Son yıllarda edebi değeri olan tiyatro metinleri yok denecek kadar az. Yeni metinlerin çoğu çeviri eserler veya uyarlamalar. Yerli uyarlama eserler tiyatro edebiyatının yüzünü güldürse de özgün eserlere rastlayamıyoruz. Edebi değeri olmayan ve skeç formatında yazılmış oyunlardan öteye gidemiyor. Oysa iyi yazılmış bir tiyatro metni, iyi sahnelenirse, edebiyatı ete kemiğe büründürür. Bu noktada bazı yazar ve okuyucular edebiyatın ete kemiğe bürünmesine karşı çıkabilirler. Yazılanın kafamızda ve hayalimizde kalması belki de edebiyatın doğasında var diye düşünebilirler. Ancak özgür ve seçenekli bir dünyada bir tiyatro metnini kitaptan okumak, her zaman olasılığını korumakta. Edebiyat okurunun varlığı gibi tiyatro izleyicisinin varlığını da azımsamamak gerek. Üstelik olağanüstü yazılmış bir metni tiyatroda canlı canlı izlemek, o biricik ana çok sayıda seyirciyle birlikte tanıklık etmek, birlikte gülüp birlikte üzülmek, paylaşmak, insan olmanın gerekliliklerinden biri değil mi?

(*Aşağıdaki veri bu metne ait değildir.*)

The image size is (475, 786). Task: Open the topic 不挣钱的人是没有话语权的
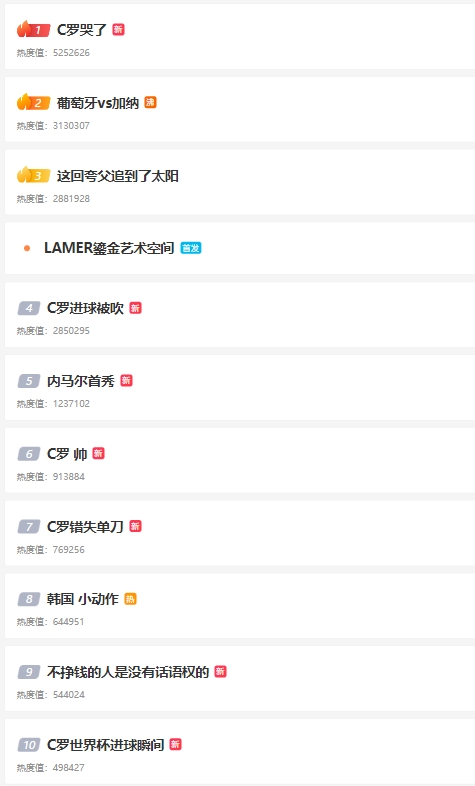point(128,672)
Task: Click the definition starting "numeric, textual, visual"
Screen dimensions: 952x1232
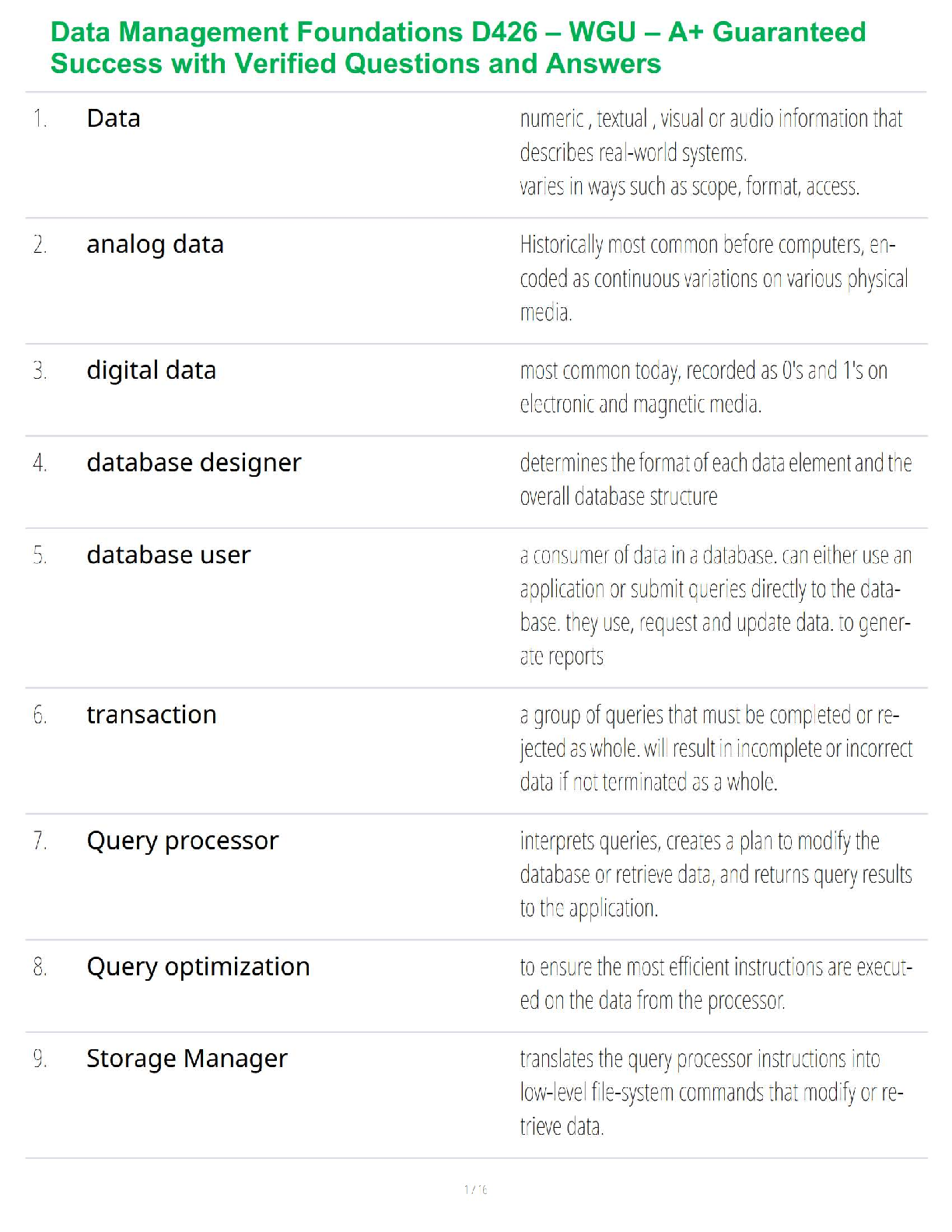Action: pos(711,152)
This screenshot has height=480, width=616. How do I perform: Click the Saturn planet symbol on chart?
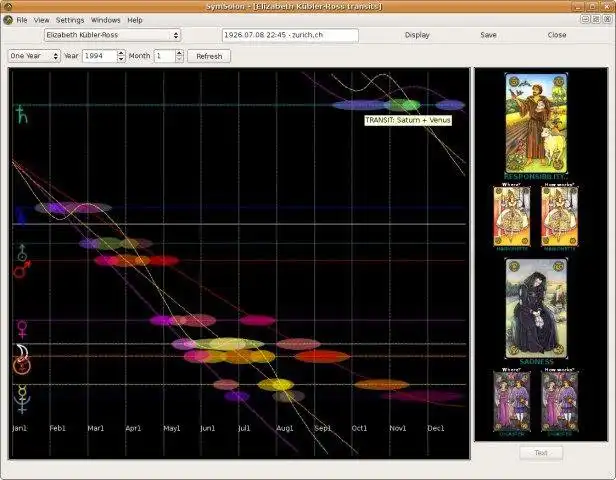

İşte tam da bu noktada günümüz usta edebiyatçılarımızın, ‘Tiyatro Edebiyatı’na omuz vermesi ihtiyacı doğuyor. Mesela neden Orhan Pamuk’un yazdığı bir tiyatro metni olmasın diye soruyorum. Aynı soruyu Ahmet Ümit üzerinden sormak da mümkün. Hasan Ali Toptaş, Ece Temelkuran, Murat Uyurkulak, Halil Genç veya Özcan Karabulut isimlerine daha bir sürü isim eklemek gerekir. Yine isimlerini burada anmadıklarım beni affetsin ama neden tiyatro kendi yağıyla kavrulmaya hapsedilsin? Onların edebiyattaki ustalığı, yazdıkları diyaloglarda, seçtikleri konularda ve dillerindeki özgünlükte kendini belli ediyor. Tiyatro da monolog ve diyaloglardan oluşmuyor mu? Dünyaları anlatmıyor mu? İnsanın içine işleyip başka yaşamların kapılarını açmıyor mu? Ezber bozup katı yanlarımızı törpülemiyor mu? Hayalle gerçek, yaşamla kurmaca arasında bir köprü kurmuyor mu? Yoksa ‘Beyaz Çiçekli Yalancı Akasya Ağacı’ ağaçtan sayılmıyor mu?